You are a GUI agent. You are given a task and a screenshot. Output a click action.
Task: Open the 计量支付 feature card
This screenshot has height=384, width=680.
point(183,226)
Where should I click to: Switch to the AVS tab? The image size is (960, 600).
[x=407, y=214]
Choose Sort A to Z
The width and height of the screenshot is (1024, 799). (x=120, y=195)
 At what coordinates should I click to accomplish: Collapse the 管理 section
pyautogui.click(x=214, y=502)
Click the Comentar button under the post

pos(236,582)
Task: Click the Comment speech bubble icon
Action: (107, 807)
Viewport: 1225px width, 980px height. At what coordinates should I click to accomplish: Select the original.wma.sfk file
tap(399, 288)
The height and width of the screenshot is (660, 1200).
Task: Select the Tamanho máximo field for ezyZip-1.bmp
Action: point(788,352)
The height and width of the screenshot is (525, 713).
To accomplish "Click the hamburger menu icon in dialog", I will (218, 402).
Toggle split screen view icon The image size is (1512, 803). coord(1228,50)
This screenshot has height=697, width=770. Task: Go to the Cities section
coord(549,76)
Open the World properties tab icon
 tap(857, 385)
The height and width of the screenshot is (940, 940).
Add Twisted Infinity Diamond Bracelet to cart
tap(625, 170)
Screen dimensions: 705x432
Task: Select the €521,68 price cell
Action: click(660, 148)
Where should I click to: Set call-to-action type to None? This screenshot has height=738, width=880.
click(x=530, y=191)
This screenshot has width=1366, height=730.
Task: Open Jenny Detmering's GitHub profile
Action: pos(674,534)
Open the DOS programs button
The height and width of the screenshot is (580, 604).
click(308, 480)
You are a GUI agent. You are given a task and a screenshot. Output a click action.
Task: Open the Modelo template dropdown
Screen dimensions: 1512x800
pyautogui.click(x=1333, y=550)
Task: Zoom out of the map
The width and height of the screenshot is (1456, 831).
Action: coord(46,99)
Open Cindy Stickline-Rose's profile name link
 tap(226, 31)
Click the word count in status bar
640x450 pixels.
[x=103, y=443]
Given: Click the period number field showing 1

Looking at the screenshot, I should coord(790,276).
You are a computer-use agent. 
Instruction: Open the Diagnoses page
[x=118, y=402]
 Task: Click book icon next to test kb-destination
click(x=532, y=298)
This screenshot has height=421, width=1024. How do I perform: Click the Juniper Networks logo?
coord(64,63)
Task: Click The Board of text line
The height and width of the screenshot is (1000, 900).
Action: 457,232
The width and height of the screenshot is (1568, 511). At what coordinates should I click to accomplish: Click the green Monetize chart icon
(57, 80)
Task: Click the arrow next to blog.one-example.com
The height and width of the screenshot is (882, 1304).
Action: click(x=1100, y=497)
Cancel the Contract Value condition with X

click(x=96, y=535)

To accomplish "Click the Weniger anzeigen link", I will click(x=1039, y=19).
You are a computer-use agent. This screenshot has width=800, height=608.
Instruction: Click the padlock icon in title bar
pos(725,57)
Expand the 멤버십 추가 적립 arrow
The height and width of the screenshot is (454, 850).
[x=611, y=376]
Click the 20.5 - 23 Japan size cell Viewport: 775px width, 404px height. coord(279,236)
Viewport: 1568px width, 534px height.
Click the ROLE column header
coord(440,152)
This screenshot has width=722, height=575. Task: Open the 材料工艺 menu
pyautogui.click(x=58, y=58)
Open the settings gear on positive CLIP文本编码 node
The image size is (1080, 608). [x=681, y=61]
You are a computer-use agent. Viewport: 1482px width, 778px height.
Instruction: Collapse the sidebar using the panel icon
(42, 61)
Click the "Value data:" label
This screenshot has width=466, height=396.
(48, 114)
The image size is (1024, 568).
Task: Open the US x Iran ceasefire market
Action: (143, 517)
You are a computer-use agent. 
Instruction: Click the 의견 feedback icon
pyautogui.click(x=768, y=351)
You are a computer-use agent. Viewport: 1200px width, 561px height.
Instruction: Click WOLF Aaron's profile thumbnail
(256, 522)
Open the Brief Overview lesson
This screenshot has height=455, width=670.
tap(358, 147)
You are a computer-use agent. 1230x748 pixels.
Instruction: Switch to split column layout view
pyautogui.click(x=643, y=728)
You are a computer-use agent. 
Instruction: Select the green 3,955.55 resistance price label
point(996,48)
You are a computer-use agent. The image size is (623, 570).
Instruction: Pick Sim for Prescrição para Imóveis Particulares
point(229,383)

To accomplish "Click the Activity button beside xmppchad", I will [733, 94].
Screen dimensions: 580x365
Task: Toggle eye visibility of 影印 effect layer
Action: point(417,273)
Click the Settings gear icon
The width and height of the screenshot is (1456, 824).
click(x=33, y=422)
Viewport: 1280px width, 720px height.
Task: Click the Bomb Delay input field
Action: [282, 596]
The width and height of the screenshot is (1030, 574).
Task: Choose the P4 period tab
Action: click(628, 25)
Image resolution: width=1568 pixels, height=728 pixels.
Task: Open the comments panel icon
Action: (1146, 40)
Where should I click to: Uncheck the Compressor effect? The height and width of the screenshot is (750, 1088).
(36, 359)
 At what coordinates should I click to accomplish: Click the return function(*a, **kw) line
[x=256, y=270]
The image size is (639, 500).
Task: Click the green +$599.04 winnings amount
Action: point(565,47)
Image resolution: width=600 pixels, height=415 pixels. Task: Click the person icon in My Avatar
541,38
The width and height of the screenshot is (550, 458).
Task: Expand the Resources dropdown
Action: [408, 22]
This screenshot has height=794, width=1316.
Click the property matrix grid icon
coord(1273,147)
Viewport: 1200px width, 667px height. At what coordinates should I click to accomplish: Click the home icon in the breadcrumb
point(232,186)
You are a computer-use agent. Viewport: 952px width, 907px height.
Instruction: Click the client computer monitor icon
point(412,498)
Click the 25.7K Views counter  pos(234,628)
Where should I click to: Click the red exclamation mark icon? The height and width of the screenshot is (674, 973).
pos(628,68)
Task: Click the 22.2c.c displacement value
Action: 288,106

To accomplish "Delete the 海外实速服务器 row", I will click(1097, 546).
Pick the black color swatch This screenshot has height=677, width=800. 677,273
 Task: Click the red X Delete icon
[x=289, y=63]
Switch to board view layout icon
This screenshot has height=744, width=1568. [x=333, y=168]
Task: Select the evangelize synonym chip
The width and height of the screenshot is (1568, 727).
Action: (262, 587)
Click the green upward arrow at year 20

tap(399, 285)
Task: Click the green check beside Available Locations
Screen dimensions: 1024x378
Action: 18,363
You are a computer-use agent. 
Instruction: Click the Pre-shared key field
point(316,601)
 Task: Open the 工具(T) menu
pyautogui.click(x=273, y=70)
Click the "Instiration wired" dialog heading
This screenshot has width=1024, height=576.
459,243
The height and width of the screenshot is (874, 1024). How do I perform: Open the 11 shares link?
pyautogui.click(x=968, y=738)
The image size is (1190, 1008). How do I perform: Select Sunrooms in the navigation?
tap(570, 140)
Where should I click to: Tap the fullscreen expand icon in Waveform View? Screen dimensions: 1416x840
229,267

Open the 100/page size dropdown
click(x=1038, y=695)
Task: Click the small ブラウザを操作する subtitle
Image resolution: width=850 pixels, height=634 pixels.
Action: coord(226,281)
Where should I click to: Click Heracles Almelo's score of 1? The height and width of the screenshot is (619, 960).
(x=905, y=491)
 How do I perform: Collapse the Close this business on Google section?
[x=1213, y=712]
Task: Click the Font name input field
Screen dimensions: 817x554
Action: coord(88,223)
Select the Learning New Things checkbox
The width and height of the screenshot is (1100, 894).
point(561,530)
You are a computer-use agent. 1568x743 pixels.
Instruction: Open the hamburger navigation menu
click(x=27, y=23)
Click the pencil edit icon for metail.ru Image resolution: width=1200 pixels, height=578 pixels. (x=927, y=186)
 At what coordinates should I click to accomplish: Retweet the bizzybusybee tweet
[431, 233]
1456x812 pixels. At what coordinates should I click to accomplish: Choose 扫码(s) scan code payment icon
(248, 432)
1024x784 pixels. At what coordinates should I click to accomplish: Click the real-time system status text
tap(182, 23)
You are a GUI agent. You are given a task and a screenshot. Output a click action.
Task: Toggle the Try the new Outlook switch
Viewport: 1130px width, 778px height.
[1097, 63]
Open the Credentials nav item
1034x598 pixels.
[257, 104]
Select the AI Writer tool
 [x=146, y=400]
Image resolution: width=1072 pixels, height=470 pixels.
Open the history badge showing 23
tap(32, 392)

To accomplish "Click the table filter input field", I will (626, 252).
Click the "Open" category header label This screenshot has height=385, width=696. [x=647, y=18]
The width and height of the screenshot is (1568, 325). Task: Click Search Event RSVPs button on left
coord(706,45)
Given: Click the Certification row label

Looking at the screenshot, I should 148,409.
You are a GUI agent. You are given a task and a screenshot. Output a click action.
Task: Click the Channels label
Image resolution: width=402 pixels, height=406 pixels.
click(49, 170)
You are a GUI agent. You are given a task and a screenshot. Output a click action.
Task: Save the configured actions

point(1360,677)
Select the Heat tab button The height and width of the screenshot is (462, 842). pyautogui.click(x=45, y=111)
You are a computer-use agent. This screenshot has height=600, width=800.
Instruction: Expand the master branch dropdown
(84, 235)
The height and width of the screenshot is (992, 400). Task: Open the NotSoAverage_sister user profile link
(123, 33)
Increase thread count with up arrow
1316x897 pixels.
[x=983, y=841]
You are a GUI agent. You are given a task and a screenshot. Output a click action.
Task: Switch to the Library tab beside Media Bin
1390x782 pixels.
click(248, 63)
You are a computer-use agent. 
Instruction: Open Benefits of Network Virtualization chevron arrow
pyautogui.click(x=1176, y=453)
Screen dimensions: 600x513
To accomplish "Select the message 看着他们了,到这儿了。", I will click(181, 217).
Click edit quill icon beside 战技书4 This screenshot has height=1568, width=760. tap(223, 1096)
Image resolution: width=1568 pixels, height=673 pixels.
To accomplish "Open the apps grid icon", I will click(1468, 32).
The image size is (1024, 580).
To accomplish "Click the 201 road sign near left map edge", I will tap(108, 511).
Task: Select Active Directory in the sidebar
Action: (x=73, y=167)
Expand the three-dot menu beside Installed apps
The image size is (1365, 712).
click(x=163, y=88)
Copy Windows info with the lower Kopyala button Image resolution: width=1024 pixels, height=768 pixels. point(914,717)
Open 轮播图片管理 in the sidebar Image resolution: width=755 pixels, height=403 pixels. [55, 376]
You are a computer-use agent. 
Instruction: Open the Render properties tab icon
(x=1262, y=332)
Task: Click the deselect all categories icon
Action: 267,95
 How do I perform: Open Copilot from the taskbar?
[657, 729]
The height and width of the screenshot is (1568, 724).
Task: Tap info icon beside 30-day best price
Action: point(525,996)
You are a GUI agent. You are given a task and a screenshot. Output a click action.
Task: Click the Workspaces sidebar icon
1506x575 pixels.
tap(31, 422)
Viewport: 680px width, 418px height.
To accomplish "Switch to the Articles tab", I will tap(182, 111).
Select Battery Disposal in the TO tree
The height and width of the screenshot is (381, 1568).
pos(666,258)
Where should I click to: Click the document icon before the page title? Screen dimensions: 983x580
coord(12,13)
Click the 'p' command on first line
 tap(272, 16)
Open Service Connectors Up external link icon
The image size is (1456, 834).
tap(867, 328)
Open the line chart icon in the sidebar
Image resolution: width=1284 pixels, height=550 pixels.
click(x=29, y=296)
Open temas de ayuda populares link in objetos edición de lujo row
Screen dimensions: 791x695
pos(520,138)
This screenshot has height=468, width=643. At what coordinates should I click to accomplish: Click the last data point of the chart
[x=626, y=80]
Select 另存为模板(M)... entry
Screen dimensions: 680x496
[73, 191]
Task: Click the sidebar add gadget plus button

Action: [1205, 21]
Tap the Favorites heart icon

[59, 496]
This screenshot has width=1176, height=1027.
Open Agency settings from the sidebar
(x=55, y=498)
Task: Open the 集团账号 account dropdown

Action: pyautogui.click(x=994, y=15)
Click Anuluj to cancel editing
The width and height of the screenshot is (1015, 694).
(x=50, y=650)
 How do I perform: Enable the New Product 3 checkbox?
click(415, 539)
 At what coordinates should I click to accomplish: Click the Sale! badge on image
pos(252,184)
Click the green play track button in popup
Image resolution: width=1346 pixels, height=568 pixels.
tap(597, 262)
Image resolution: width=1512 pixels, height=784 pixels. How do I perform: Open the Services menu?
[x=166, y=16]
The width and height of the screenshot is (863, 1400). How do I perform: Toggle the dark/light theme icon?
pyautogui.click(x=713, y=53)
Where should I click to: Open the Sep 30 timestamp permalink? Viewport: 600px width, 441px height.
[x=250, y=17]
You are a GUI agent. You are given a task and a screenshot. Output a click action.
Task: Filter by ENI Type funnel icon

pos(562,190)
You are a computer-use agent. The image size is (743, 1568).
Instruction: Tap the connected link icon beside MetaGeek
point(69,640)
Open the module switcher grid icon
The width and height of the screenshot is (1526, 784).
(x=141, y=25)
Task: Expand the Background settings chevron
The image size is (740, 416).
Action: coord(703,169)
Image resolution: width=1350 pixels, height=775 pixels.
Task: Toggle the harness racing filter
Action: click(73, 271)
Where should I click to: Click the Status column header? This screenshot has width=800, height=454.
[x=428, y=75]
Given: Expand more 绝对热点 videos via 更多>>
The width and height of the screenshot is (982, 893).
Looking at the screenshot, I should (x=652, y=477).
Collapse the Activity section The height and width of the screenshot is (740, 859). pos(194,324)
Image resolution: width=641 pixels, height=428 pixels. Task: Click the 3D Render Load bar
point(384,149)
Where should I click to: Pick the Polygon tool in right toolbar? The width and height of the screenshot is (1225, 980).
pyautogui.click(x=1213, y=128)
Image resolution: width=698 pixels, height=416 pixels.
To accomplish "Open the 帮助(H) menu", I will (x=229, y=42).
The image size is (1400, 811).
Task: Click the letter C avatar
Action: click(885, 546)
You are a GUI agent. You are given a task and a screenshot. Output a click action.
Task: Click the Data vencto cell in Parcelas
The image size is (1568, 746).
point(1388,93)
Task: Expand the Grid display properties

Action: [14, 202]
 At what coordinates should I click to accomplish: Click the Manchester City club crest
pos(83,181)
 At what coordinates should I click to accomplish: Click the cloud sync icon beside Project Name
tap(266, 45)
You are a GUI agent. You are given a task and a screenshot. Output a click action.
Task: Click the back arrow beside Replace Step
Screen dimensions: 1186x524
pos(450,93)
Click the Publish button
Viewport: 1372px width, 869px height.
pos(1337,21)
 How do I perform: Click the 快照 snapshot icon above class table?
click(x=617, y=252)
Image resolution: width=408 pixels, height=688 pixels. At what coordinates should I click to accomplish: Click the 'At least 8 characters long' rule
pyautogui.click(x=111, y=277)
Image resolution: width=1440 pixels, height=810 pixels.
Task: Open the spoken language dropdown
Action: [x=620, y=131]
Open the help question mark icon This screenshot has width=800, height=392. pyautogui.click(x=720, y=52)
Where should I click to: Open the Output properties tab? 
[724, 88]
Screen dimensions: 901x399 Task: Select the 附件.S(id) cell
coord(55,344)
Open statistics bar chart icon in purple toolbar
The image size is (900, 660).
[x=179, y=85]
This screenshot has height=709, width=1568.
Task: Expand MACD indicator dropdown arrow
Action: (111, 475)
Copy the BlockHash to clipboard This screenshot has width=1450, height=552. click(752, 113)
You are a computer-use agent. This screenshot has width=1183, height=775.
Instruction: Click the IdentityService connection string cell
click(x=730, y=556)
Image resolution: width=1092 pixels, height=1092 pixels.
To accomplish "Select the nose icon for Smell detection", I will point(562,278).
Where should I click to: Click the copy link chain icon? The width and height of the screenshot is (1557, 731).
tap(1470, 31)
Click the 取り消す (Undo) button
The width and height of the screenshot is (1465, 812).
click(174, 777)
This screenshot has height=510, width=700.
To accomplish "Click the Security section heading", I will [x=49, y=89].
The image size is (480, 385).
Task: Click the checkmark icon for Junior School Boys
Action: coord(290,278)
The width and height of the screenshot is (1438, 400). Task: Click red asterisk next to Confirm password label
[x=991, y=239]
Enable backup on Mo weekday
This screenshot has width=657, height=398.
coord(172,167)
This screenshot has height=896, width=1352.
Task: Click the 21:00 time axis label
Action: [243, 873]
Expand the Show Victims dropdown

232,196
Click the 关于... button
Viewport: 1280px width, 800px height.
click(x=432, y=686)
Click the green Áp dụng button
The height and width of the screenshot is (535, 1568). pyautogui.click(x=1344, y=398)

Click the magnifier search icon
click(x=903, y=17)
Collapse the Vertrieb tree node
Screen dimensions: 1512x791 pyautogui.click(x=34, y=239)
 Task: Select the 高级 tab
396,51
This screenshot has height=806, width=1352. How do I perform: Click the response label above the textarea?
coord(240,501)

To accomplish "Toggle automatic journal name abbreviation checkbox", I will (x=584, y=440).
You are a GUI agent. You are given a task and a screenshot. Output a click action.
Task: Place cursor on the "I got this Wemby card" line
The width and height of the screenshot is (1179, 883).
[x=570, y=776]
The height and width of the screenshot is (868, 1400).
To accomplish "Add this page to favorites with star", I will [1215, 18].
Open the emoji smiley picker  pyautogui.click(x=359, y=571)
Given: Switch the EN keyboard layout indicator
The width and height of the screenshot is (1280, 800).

[Problem]
Please copy every line of the data that carries the string "card".

[Response to the task]
Task: Open the 计量支付 feature card
Task: Place cursor on the "I got this Wemby card" line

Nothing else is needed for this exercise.